■ DIRECTIVE A ■
In the Falling Skies review below, decide whether each statement agrees with the review: (i) "Live and Learn" was directed by Carl Franklin; (ii) the show keeps its aliens mostly out of view; (iii) the aliens wiped out all the children. Answer each with yes or no and quote the deciding words.
■ DIRECTIVE B ■
From the episode credits at the top of the Falling Skies review below, list every person credited as a writer or a director.
===== TEXT SECTION
Falling Skies: “Live and Learn”

The Second Massachusetts

Falling Skies

TNT, Sundays, 9 PM

“Live and Learn”

Written by Robert Rodat

Directed by Carl Franklin

“The Armory”

Written by Graham Yost

Directed by Greg Beeman

“Being the leader of a post-apocalyptic gang of outlaws has been exhausting.” — Pope

One of the biggest mistakes amateur storytellers make is to start the story too early; there are endless chapters of introductory material, character building, exposition. Stephen Spielberg was born into the master class of storytelling, and it shows in the introduction of Falling Skies; we don’t just get into the story late, we get into it after the first act has already played out. Ten seconds of exposition illustrated with the drawings of a child tell us all we need to know: evil aliens, big ships, most of humanity wiped out or on the run. By the time the action starts, we already feel late to the party, adding yet another layer of tension to our experience as we struggle to catch up, and figure out who these grubby guys with guns are. This story, in particular, hits all my favorite buttons: post-apocalyptic storyline, strong but humble hero, a villain I loved from the moment he walked onscreen. And, of course, aliens. Unlike V, to which this show will inevitably be compared, we don’t get  frustrating teases about the aliens. We see them up close and personal, both the six-legged organic Skitters and the two-legged mechanical Mechs. so far, this is a straight-up video game scenario, but writers Graham Yost (Justified) and creator/writer Robert Rodat (Saving Private Ryan) add a touch of creepy pathos when we learn that the aliens have spared children, only to slap a spinal “harness” onto them that makes them into slaves/zombies.
==========
===== DATASET SECTION
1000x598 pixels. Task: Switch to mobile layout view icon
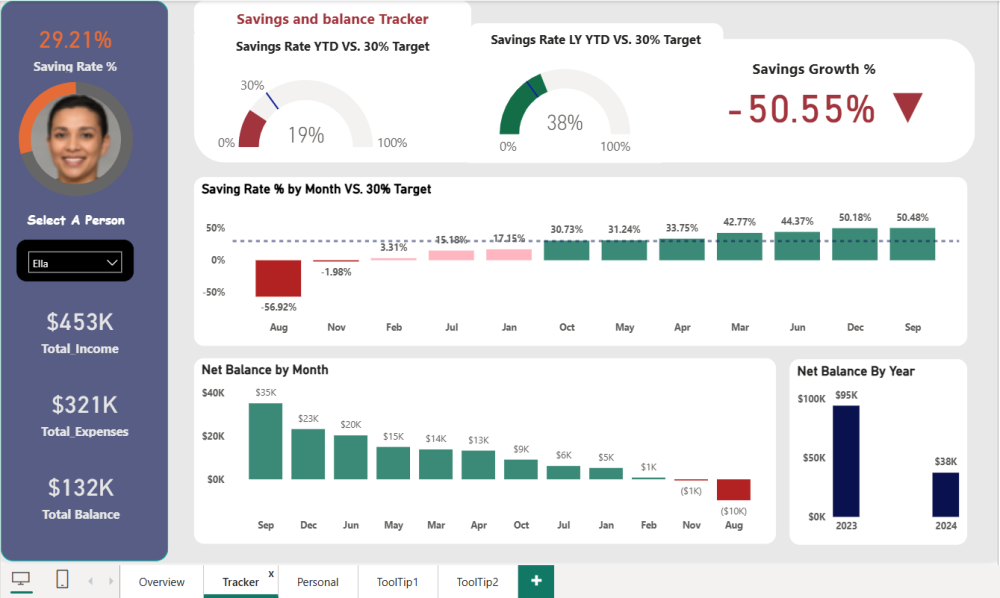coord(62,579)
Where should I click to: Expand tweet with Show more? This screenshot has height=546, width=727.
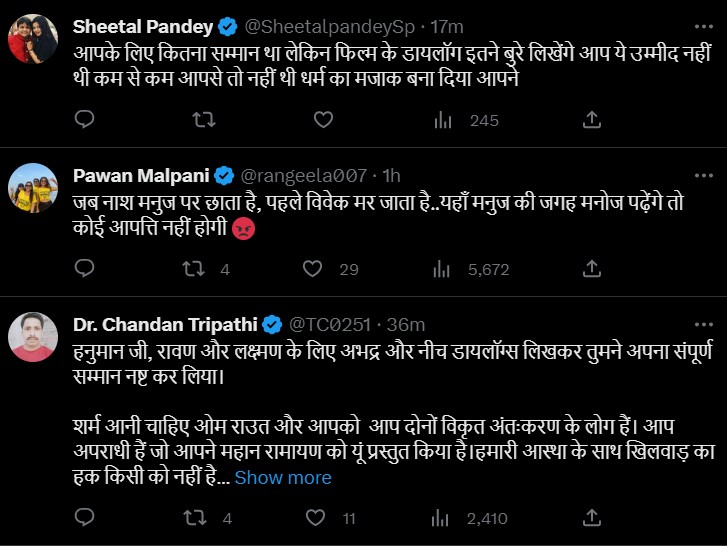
==========
■ OUTPUT A ■
(i) Yes: "Directed by Carl Franklin"
(ii) No: "We see them up close and personal"
(iii) No: "the aliens have spared children"

■ OUTPUT B ■
Robert Rodat, Carl Franklin, Graham Yost, Greg Beeman